Task details =
Identify each line below containing the string "name" and copy it.

Records supplied =
Start of Block
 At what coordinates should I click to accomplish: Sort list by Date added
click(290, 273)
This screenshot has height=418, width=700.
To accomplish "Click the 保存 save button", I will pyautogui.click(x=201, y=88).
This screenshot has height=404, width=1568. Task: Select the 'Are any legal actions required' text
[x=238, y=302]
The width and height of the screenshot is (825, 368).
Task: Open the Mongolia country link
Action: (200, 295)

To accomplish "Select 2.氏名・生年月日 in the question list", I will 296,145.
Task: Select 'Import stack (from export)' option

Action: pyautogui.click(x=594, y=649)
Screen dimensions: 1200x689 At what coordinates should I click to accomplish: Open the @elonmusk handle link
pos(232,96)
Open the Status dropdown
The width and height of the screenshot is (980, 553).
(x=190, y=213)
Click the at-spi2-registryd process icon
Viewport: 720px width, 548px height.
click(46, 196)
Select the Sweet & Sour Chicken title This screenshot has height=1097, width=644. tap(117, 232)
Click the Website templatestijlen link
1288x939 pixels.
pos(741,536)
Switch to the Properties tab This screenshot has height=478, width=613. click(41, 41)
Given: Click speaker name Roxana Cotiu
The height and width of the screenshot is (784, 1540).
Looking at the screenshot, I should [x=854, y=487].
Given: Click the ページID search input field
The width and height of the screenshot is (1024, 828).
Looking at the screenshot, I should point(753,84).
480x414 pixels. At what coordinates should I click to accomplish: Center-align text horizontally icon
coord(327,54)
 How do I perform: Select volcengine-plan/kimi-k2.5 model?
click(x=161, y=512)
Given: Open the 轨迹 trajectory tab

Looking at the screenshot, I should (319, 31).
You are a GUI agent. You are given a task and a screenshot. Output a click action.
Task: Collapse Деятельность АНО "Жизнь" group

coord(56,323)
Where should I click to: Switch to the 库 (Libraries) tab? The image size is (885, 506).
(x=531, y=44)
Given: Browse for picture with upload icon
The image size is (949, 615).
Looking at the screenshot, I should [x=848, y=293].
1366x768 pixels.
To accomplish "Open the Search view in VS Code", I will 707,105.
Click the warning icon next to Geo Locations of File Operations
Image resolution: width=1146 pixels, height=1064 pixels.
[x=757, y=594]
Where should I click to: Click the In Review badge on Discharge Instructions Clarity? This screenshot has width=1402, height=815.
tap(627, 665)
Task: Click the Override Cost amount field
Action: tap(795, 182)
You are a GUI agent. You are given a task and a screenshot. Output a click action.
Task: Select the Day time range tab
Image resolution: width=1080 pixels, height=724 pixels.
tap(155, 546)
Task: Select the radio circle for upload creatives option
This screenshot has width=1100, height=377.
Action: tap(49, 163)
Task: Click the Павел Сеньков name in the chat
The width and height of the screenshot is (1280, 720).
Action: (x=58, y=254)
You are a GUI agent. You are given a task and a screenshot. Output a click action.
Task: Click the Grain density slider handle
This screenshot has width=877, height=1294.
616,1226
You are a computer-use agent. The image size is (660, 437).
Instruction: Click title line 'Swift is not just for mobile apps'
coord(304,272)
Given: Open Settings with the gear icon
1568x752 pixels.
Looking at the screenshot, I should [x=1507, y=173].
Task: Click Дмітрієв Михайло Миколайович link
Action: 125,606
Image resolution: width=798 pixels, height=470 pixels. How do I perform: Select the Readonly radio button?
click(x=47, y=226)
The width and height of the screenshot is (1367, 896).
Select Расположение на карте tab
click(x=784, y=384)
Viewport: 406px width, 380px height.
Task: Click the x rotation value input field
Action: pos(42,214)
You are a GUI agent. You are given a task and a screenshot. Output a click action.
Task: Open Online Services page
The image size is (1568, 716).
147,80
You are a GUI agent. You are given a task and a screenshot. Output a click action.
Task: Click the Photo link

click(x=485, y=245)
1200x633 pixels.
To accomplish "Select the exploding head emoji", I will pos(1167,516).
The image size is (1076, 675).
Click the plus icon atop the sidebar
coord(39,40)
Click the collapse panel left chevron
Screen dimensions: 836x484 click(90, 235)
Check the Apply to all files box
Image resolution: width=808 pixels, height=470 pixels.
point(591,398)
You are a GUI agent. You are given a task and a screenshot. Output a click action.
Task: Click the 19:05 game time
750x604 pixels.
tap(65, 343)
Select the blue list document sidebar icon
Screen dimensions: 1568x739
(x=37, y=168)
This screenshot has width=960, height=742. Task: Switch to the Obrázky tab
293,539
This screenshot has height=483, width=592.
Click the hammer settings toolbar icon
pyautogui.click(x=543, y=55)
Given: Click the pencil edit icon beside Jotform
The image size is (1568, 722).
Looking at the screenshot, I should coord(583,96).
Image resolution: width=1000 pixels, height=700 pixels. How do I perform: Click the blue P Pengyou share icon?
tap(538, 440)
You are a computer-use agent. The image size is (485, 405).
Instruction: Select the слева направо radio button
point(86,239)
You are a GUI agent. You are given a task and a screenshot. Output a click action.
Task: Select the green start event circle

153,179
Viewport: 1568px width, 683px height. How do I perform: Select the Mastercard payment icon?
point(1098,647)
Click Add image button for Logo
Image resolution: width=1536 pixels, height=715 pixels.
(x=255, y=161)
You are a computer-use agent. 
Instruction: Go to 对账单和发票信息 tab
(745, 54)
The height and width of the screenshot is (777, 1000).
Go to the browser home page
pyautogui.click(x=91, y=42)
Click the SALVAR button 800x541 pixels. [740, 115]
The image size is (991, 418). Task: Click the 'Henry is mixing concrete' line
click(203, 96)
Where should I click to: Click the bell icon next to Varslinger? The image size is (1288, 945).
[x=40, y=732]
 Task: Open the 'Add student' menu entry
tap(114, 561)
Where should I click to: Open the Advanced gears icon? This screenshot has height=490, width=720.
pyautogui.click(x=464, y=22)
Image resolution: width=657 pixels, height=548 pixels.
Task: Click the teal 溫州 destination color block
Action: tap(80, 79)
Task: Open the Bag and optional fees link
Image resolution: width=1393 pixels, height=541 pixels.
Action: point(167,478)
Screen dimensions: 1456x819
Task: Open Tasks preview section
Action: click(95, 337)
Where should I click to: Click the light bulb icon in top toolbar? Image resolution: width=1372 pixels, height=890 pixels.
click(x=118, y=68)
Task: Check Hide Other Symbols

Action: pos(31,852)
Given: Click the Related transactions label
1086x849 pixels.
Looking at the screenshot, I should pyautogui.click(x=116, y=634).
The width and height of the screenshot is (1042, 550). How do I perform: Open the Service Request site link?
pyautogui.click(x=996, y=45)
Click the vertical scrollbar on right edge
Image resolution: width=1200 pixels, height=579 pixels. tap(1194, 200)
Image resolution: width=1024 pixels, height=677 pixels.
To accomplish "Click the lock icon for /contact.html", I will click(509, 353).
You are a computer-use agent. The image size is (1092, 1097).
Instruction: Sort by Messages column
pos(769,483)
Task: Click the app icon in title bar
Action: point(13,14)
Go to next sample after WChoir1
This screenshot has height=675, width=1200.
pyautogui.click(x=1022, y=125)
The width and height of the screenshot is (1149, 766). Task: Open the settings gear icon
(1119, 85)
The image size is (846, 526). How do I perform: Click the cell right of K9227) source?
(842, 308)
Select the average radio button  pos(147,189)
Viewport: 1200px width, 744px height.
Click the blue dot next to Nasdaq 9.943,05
End of Block
Exercise result =
Given: Click speaker name Roxana Cotiu
Task: Click the Павел Сеньков name in the chat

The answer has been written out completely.